Sadly, even the vegetable oils that are perceived as better for health, like avocado and olive oil, have massive environmental and social issues.

Avocado oil, most of which comes from Mexico, is driven by poor working conditions and managed largely by cartels, which have been seizing farms and clearing protected woodlands to plant their own groves of avocado trees.

What’s worse, much of the avocado and olive oils purchased online and from store shelves are fraudulent and/or rancid.

In the case of olive oil, investigative journalist Tom Mueller found that “around 75 to 80 percent” of extra virgin olive oils sold in the U.S. are fraudulent, while the first extensive study of commercial avocado oil quality found that “at least 82 percent” of test samples purchased online and in stores were rancid or mixed with other oils like soybean oil.

While adulteration and toxic rancidity are unique to vegetable oils, all major food crops have environmental consequences, but some are better than others. Fruits and vegetables, for example, require significantly less land and emit significantly fewer greenhouse gases than most grains, nuts, and legumes.

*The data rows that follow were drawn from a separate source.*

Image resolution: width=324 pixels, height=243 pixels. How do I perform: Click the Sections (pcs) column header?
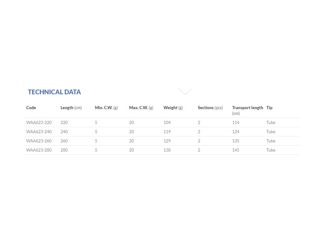click(210, 108)
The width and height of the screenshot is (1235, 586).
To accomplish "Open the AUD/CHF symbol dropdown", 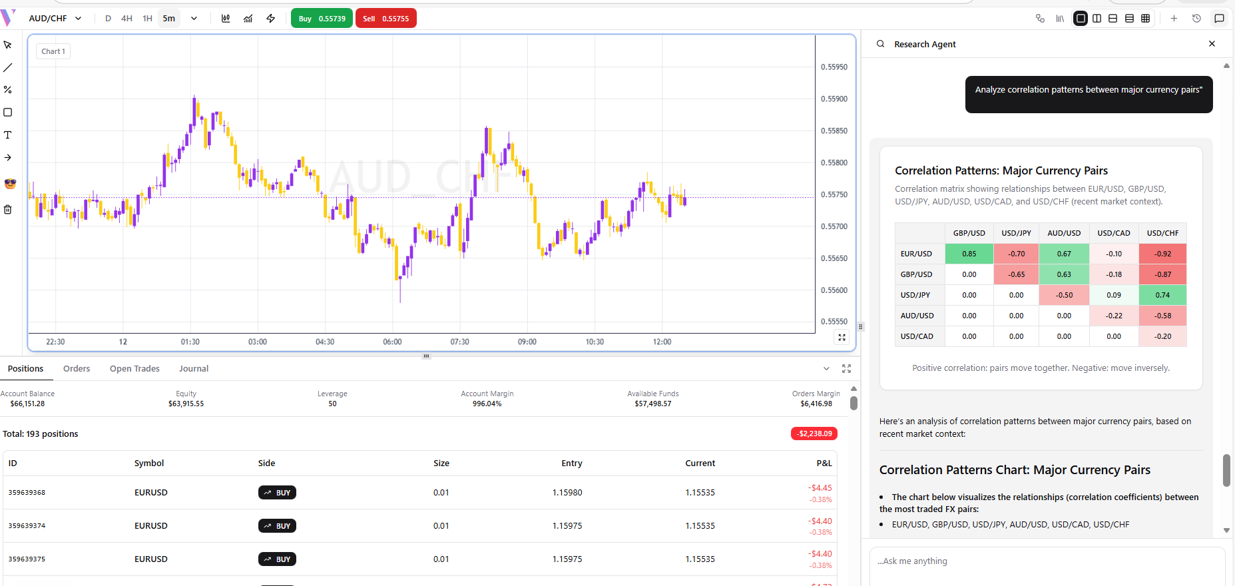I will [55, 19].
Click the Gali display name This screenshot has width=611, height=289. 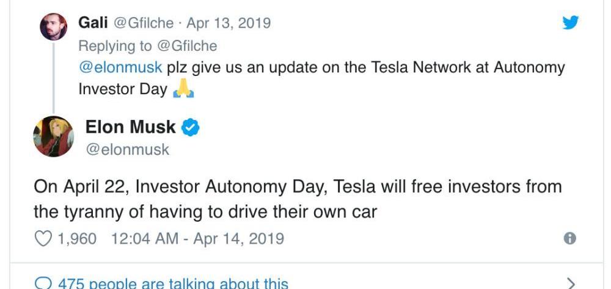coord(93,23)
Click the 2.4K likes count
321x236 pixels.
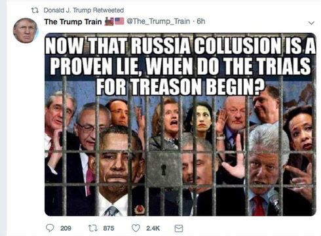(x=153, y=228)
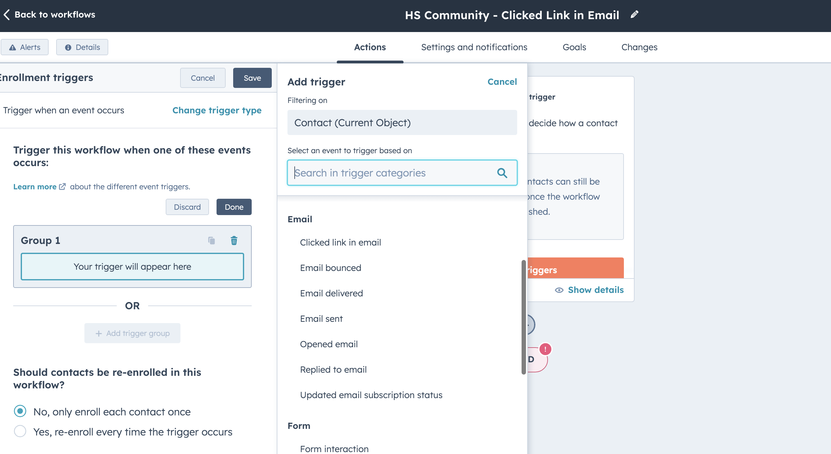This screenshot has width=831, height=454.
Task: Click the back chevron next to Back to workflows
Action: (x=7, y=15)
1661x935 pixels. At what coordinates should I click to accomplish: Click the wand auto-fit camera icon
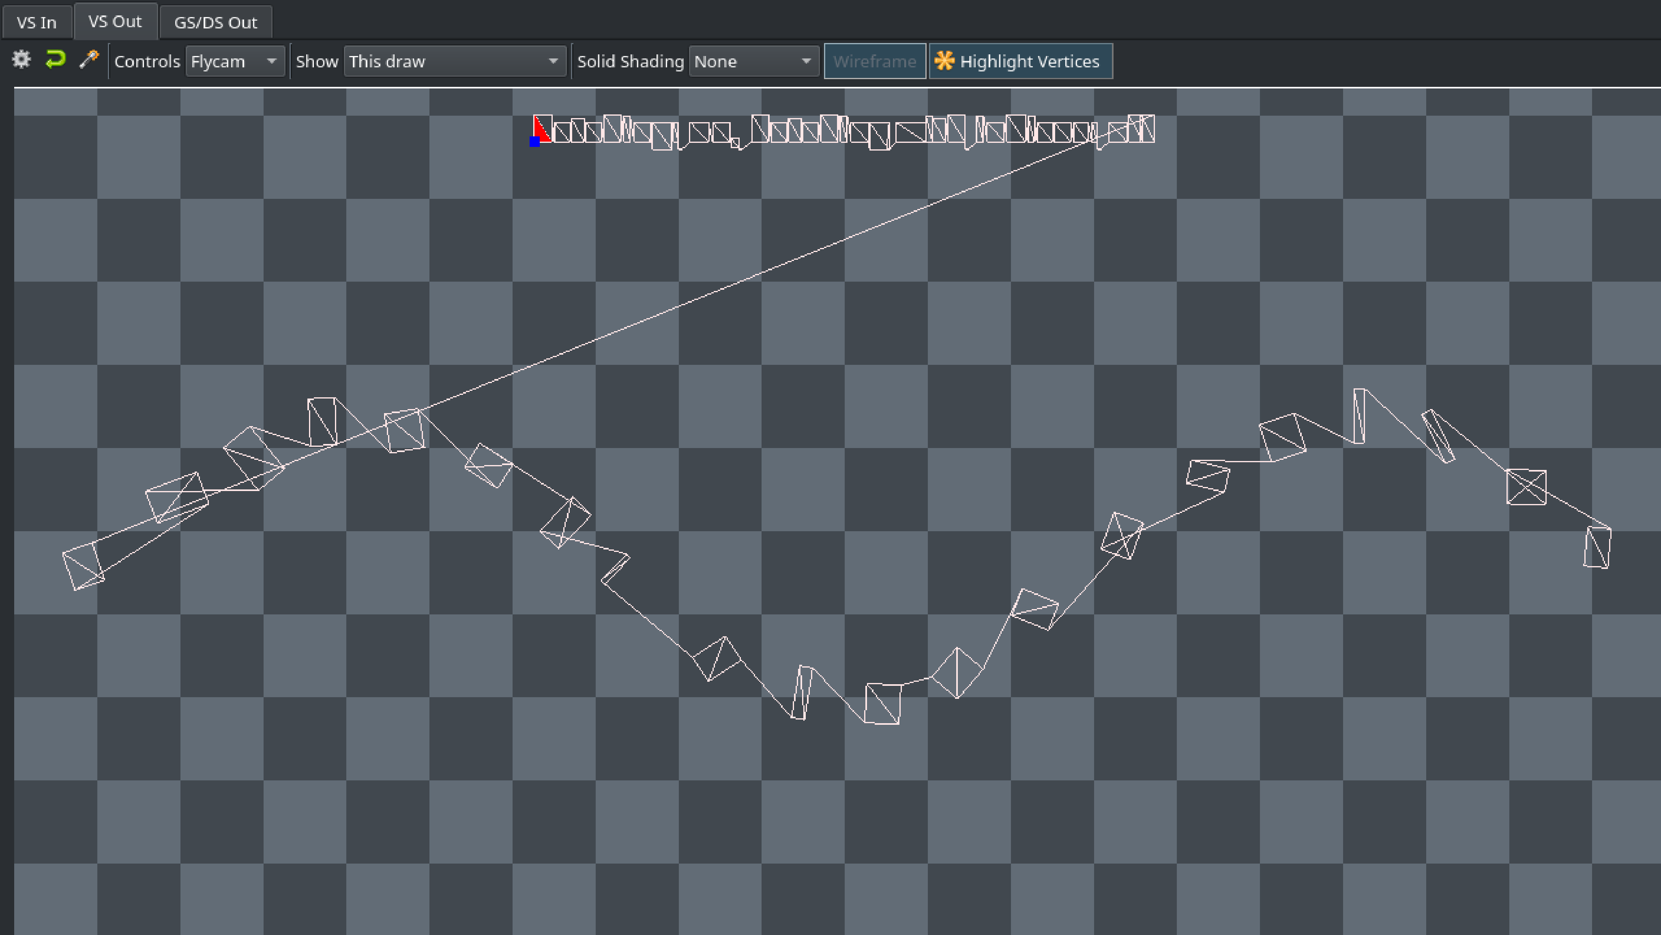point(89,60)
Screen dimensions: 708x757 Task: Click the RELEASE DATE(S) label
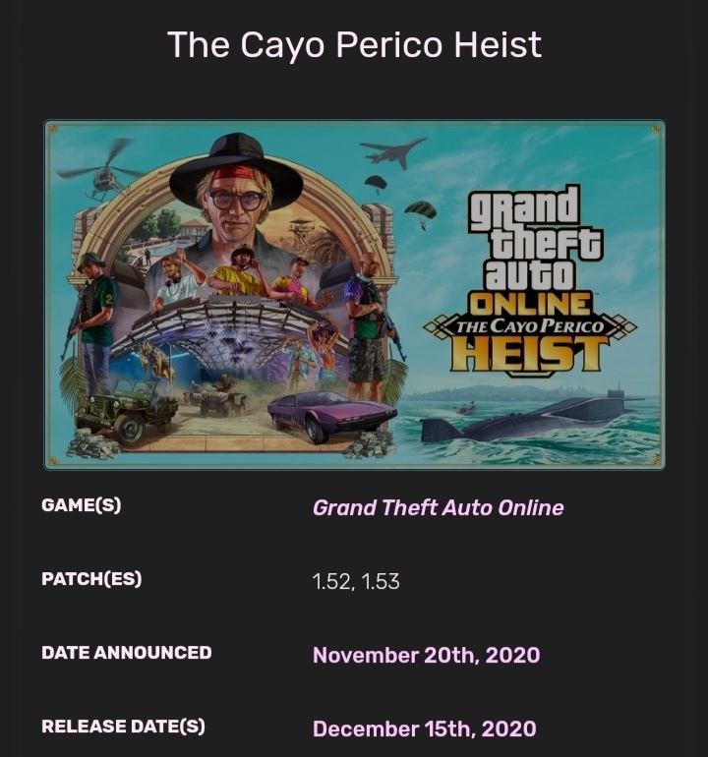[123, 727]
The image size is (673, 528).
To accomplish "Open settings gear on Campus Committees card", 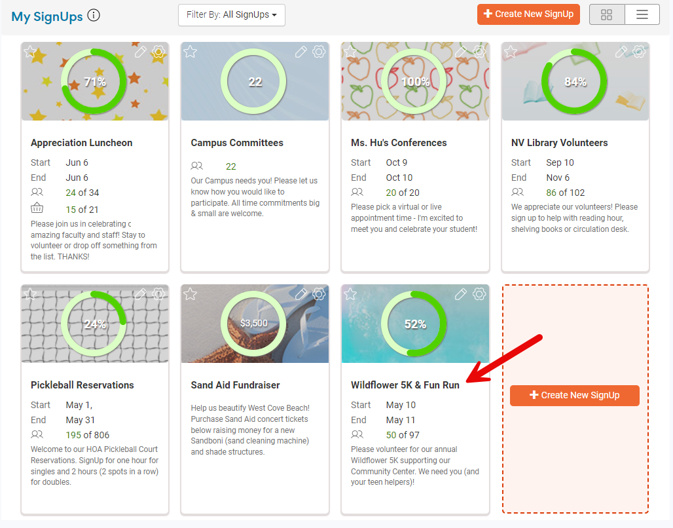I will (319, 52).
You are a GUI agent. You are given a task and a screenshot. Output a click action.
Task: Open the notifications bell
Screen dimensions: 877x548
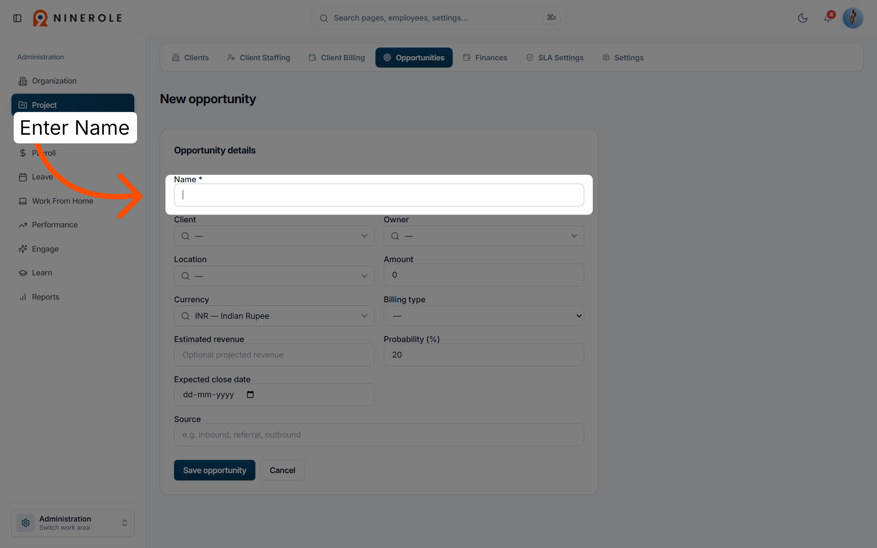(828, 18)
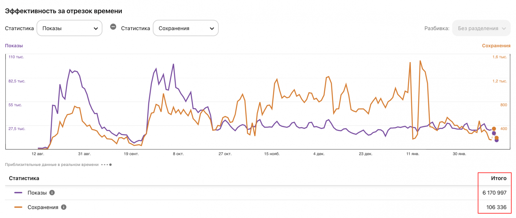Click the 8 окт. date axis label

pyautogui.click(x=178, y=154)
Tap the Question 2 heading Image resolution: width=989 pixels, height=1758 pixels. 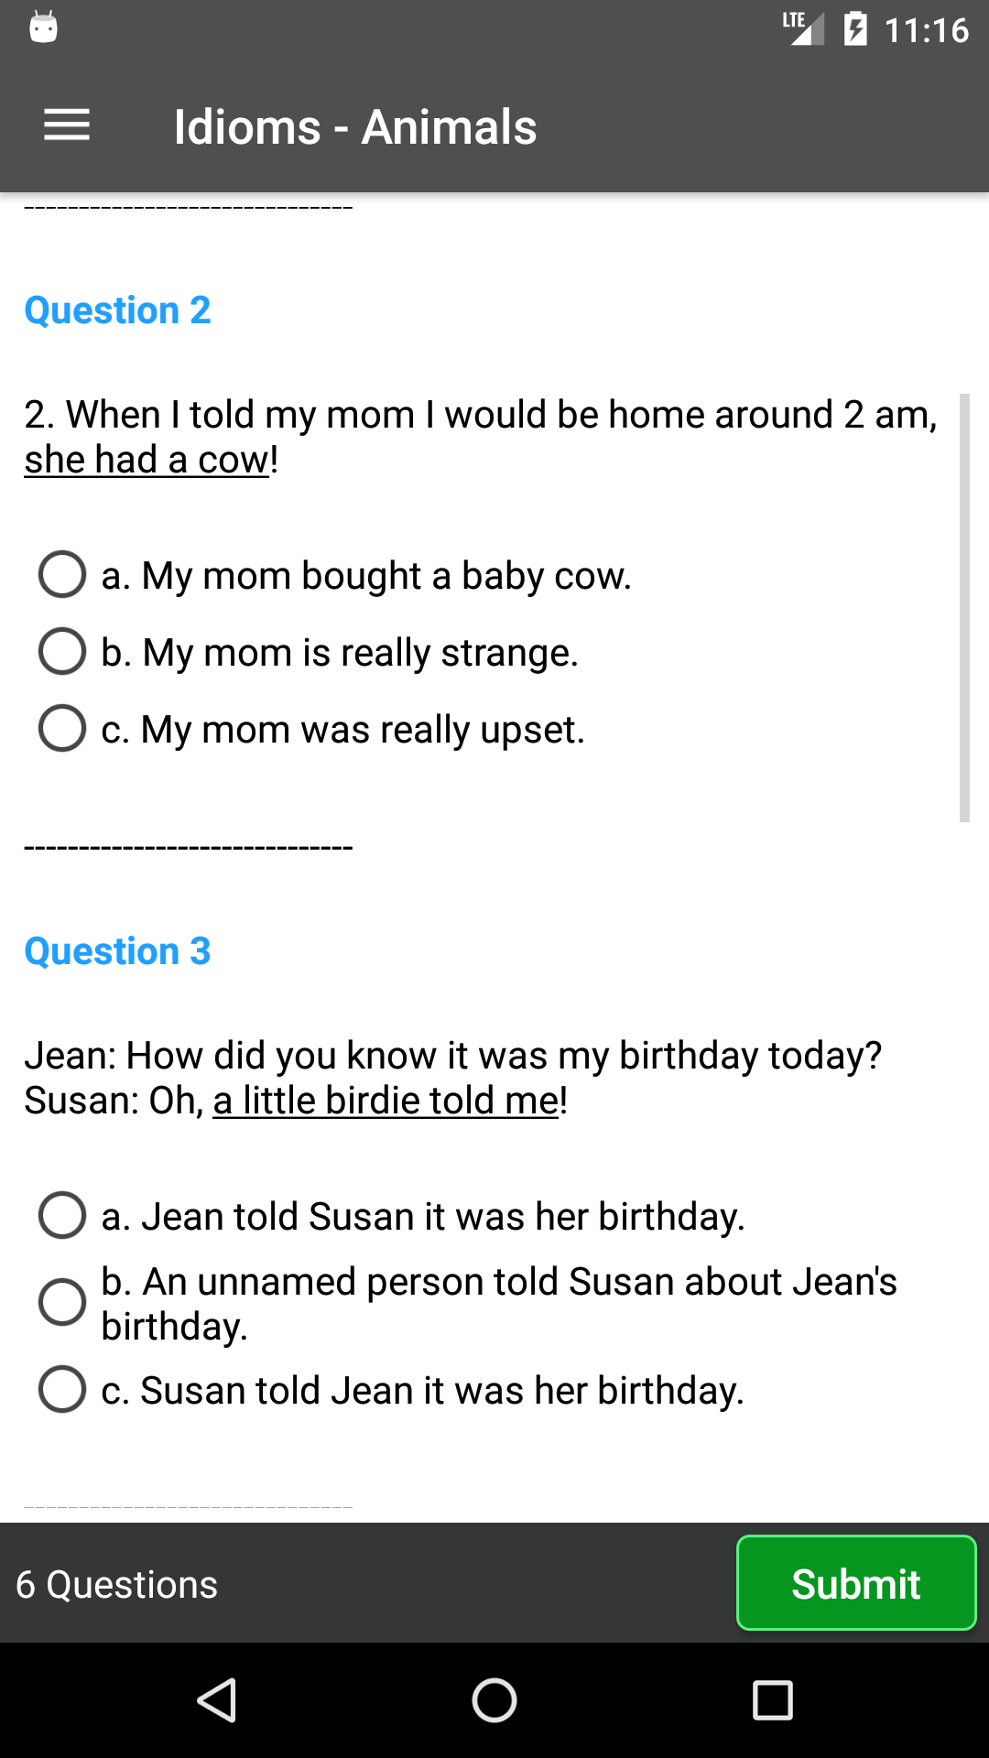point(117,310)
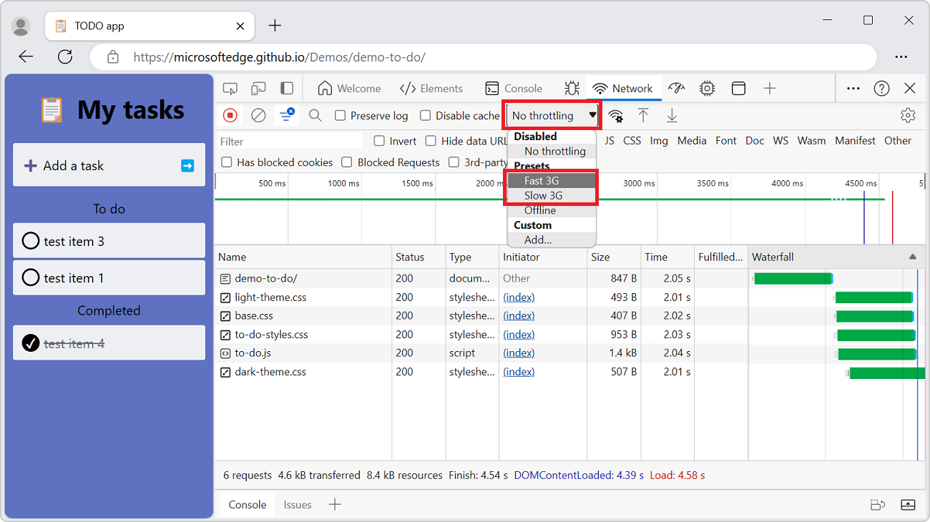The image size is (930, 522).
Task: Open network conditions settings
Action: pyautogui.click(x=615, y=115)
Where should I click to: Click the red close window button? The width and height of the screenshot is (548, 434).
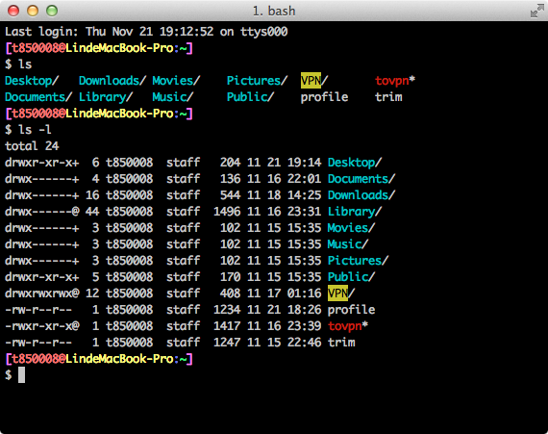click(x=13, y=11)
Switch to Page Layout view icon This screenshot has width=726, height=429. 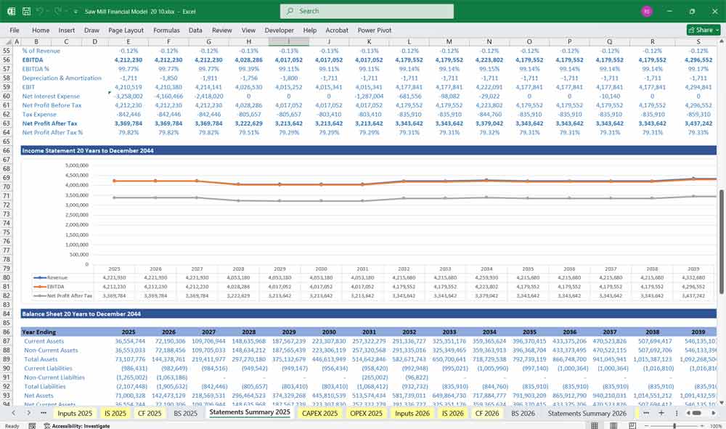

Root vegetables in particular, which include sweet potatoes, turnips, parsnips, rutabagas, radishes, carrots, yams, and beets, are some of the most environmentally-friendly foods on the planet, producing the second fewest greenhouse gases and requiring the least amount of land per kilogram of food, while also faring pretty well in terms of nutrient density.

Similarly, there are certain food crops, primarily vegetable oils, that are not only devoid of nutrients, but also appear to be much worse for the environment, requiring large amounts of land, contributing to growing rates of deforestation, and emitting massive amounts of greenhouse gases.

Nutrient-sparse vegetable oils don’t just provide “empty calories” like iceberg lettuce or white rice; they are causally linked to disease and may be the largest driver of increasing rates of chronic diseases like heart disease and cancer, responsible for 7 of the top 10 causes of death worldwide [19].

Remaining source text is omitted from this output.